Цель задания: Замените в приведённых ниже строках «Where should I click to» на «Where do I click to». Всё остальное в строках должно остаться без изменений.

'''

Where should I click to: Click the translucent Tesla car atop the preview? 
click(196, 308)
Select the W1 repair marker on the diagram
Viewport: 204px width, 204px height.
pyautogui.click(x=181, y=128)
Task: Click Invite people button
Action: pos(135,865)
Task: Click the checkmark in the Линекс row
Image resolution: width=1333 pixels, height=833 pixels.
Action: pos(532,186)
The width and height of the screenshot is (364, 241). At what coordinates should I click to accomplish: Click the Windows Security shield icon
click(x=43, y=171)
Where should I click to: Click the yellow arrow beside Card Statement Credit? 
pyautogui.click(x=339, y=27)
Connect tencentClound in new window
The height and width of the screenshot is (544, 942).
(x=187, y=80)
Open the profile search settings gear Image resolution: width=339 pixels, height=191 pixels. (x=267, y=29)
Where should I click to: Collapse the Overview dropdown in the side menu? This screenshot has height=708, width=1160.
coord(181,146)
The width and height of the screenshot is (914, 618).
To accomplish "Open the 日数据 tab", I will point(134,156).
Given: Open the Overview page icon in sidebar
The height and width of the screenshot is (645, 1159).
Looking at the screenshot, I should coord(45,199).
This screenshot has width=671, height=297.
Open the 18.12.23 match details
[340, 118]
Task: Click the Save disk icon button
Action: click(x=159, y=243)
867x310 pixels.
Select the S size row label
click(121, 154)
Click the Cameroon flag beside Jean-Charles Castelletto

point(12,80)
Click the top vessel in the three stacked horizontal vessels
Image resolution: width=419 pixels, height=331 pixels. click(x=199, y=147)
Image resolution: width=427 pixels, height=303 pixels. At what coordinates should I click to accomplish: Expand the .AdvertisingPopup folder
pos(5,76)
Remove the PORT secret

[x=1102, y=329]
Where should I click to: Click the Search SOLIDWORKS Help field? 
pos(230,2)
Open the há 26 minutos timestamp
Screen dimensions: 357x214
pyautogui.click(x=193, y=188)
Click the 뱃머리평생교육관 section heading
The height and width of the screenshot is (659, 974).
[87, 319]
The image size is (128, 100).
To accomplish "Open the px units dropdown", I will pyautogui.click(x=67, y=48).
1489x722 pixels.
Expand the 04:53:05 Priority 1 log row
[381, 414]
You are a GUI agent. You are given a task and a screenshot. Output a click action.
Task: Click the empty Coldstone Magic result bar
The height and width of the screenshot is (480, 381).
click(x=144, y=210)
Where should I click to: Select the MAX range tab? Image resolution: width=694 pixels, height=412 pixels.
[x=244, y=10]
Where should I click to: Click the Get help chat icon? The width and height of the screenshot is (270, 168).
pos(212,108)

'''

Результат выполнения:
Where do I click to: Click the translucent Tesla car atop the preview? 
click(196, 308)
Select the W1 repair marker on the diagram
Viewport: 204px width, 204px height.
pyautogui.click(x=181, y=128)
Task: Click Invite people button
Action: pos(135,865)
Task: Click the checkmark in the Линекс row
Image resolution: width=1333 pixels, height=833 pixels.
Action: pos(532,186)
The width and height of the screenshot is (364, 241). At what coordinates should I click to accomplish: Click the Windows Security shield icon
click(x=43, y=171)
Where do I click to: Click the yellow arrow beside Card Statement Credit? 
pyautogui.click(x=339, y=27)
Connect tencentClound in new window
The height and width of the screenshot is (544, 942).
(x=187, y=80)
Open the profile search settings gear Image resolution: width=339 pixels, height=191 pixels. (x=267, y=29)
Where do I click to: Collapse the Overview dropdown in the side menu? This screenshot has height=708, width=1160.
coord(181,146)
The width and height of the screenshot is (914, 618).
To accomplish "Open the 日数据 tab", I will point(134,156).
Given: Open the Overview page icon in sidebar
The height and width of the screenshot is (645, 1159).
Looking at the screenshot, I should coord(45,199).
This screenshot has width=671, height=297.
Open the 18.12.23 match details
[340, 118]
Task: Click the Save disk icon button
Action: click(x=159, y=243)
867x310 pixels.
Select the S size row label
click(121, 154)
Click the Cameroon flag beside Jean-Charles Castelletto

point(12,80)
Click the top vessel in the three stacked horizontal vessels
Image resolution: width=419 pixels, height=331 pixels. click(x=199, y=147)
Image resolution: width=427 pixels, height=303 pixels. At what coordinates should I click to accomplish: Expand the .AdvertisingPopup folder
pos(5,76)
Remove the PORT secret

[x=1102, y=329]
Where do I click to: Click the Search SOLIDWORKS Help field? 
pos(230,2)
Open the há 26 minutos timestamp
Screen dimensions: 357x214
pyautogui.click(x=193, y=188)
Click the 뱃머리평생교육관 section heading
The height and width of the screenshot is (659, 974).
[87, 319]
The image size is (128, 100).
To accomplish "Open the px units dropdown", I will pyautogui.click(x=67, y=48).
1489x722 pixels.
Expand the 04:53:05 Priority 1 log row
[381, 414]
You are a GUI agent. You are given a task and a screenshot. Output a click action.
Task: Click the empty Coldstone Magic result bar
The height and width of the screenshot is (480, 381).
click(x=144, y=210)
Where do I click to: Select the MAX range tab? Image resolution: width=694 pixels, height=412 pixels.
[x=244, y=10]
Where do I click to: Click the Get help chat icon? The width and height of the screenshot is (270, 168).
pos(212,108)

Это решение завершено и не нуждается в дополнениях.